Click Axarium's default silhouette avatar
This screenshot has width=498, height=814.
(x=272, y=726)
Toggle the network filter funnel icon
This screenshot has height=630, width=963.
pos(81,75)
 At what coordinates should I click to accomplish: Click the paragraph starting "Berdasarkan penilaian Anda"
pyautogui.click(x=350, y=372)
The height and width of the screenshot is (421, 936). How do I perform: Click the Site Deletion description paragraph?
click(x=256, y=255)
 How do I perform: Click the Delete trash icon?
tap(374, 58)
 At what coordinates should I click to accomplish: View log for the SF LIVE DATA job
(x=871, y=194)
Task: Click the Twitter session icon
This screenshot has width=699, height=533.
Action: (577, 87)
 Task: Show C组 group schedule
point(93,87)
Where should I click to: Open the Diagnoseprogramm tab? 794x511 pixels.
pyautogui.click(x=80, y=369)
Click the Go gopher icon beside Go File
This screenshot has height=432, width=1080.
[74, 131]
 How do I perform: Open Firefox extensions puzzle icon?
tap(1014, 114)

★ ★ ★

- _Task prompt_
Would you please repeat the lines from the one with "Where should I" through the last line of the listing above, exactly and with nothing else?

- _Answer to the exercise_
Where should I click to: Open the Diagnoseprogramm tab? 794x511 pixels.
pyautogui.click(x=80, y=369)
Click the Go gopher icon beside Go File
This screenshot has height=432, width=1080.
[74, 131]
 How do I perform: Open Firefox extensions puzzle icon?
tap(1014, 114)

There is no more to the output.